━━━━━ Extracted data ━━━━━
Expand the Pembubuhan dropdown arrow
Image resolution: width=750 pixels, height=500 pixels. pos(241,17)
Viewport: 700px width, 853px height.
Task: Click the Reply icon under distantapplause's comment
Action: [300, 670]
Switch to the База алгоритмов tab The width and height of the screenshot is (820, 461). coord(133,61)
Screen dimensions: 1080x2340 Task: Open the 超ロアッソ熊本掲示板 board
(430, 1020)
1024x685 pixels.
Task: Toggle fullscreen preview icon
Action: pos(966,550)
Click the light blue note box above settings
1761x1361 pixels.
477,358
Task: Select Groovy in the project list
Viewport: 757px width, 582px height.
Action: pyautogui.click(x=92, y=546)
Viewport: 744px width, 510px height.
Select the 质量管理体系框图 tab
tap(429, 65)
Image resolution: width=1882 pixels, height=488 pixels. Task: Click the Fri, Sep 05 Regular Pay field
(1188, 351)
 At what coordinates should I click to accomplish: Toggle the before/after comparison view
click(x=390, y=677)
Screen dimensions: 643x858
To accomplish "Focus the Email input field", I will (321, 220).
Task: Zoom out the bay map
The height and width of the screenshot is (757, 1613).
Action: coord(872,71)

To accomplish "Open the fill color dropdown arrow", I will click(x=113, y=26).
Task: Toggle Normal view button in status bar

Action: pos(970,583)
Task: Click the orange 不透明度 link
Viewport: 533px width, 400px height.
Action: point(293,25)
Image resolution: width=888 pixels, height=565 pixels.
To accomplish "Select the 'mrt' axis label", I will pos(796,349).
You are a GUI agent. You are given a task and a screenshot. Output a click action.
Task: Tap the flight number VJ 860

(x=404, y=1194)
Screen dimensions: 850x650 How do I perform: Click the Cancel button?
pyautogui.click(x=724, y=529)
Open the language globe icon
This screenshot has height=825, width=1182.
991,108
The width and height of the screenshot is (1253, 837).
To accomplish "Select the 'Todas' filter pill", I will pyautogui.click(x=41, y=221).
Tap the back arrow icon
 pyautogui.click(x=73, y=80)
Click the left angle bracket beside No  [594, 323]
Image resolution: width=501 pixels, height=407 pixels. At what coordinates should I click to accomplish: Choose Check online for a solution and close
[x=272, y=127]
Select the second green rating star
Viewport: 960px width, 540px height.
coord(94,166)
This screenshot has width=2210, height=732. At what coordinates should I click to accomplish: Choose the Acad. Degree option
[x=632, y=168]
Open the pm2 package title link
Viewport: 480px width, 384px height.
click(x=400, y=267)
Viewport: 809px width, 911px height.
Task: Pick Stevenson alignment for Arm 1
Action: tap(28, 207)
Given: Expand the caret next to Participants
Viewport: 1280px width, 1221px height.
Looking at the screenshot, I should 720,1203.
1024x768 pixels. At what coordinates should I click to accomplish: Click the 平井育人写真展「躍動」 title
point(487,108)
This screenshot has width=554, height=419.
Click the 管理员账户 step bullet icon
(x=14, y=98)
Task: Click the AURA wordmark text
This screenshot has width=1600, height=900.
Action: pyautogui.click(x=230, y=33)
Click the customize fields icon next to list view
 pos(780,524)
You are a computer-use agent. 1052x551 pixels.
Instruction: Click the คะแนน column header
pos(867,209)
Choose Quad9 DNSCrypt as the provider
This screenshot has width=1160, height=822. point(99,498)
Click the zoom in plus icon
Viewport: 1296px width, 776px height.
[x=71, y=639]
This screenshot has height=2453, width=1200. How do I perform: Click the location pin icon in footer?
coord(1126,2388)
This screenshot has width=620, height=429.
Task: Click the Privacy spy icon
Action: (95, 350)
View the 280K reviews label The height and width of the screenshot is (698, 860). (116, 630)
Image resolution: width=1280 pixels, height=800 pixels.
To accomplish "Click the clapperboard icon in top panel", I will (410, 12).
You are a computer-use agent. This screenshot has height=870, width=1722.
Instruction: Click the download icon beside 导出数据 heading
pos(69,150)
━━━━━
What is needed is an exact transcription of every entry.

> [Solution to the problem]
Expand the Pembubuhan dropdown arrow
Image resolution: width=750 pixels, height=500 pixels. pos(241,17)
Viewport: 700px width, 853px height.
Task: Click the Reply icon under distantapplause's comment
Action: [300, 670]
Switch to the База алгоритмов tab The width and height of the screenshot is (820, 461). coord(133,61)
Screen dimensions: 1080x2340 Task: Open the 超ロアッソ熊本掲示板 board
(430, 1020)
1024x685 pixels.
Task: Toggle fullscreen preview icon
Action: pos(966,550)
Click the light blue note box above settings
1761x1361 pixels.
477,358
Task: Select Groovy in the project list
Viewport: 757px width, 582px height.
Action: pyautogui.click(x=92, y=546)
Viewport: 744px width, 510px height.
Select the 质量管理体系框图 tab
tap(429, 65)
Image resolution: width=1882 pixels, height=488 pixels. Task: Click the Fri, Sep 05 Regular Pay field
(1188, 351)
 At what coordinates should I click to accomplish: Toggle the before/after comparison view
click(x=390, y=677)
Screen dimensions: 643x858
To accomplish "Focus the Email input field", I will (321, 220).
Task: Zoom out the bay map
The height and width of the screenshot is (757, 1613).
Action: coord(872,71)

To accomplish "Open the fill color dropdown arrow", I will click(x=113, y=26).
Task: Toggle Normal view button in status bar

Action: pos(970,583)
Task: Click the orange 不透明度 link
Viewport: 533px width, 400px height.
Action: point(293,25)
Image resolution: width=888 pixels, height=565 pixels.
To accomplish "Select the 'mrt' axis label", I will pos(796,349).
You are a GUI agent. You are given a task and a screenshot. Output a click action.
Task: Tap the flight number VJ 860

(x=404, y=1194)
Screen dimensions: 850x650 How do I perform: Click the Cancel button?
pyautogui.click(x=724, y=529)
Open the language globe icon
This screenshot has height=825, width=1182.
991,108
The width and height of the screenshot is (1253, 837).
To accomplish "Select the 'Todas' filter pill", I will pyautogui.click(x=41, y=221).
Tap the back arrow icon
 pyautogui.click(x=73, y=80)
Click the left angle bracket beside No  [594, 323]
Image resolution: width=501 pixels, height=407 pixels. At what coordinates should I click to accomplish: Choose Check online for a solution and close
[x=272, y=127]
Select the second green rating star
Viewport: 960px width, 540px height.
coord(94,166)
This screenshot has width=2210, height=732. At what coordinates should I click to accomplish: Choose the Acad. Degree option
[x=632, y=168]
Open the pm2 package title link
Viewport: 480px width, 384px height.
click(x=400, y=267)
Viewport: 809px width, 911px height.
Task: Pick Stevenson alignment for Arm 1
Action: tap(28, 207)
Given: Expand the caret next to Participants
Viewport: 1280px width, 1221px height.
Looking at the screenshot, I should 720,1203.
1024x768 pixels. At what coordinates should I click to accomplish: Click the 平井育人写真展「躍動」 title
point(487,108)
This screenshot has width=554, height=419.
Click the 管理员账户 step bullet icon
(x=14, y=98)
Task: Click the AURA wordmark text
This screenshot has width=1600, height=900.
Action: pyautogui.click(x=230, y=33)
Click the customize fields icon next to list view
 pos(780,524)
You are a computer-use agent. 1052x551 pixels.
Instruction: Click the คะแนน column header
pos(867,209)
Choose Quad9 DNSCrypt as the provider
This screenshot has width=1160, height=822. point(99,498)
Click the zoom in plus icon
Viewport: 1296px width, 776px height.
[x=71, y=639]
This screenshot has height=2453, width=1200. How do I perform: Click the location pin icon in footer?
coord(1126,2388)
This screenshot has width=620, height=429.
Task: Click the Privacy spy icon
Action: (95, 350)
View the 280K reviews label The height and width of the screenshot is (698, 860). (116, 630)
Image resolution: width=1280 pixels, height=800 pixels.
To accomplish "Click the clapperboard icon in top panel", I will (410, 12).
You are a computer-use agent. This screenshot has height=870, width=1722.
Instruction: Click the download icon beside 导出数据 heading
pos(69,150)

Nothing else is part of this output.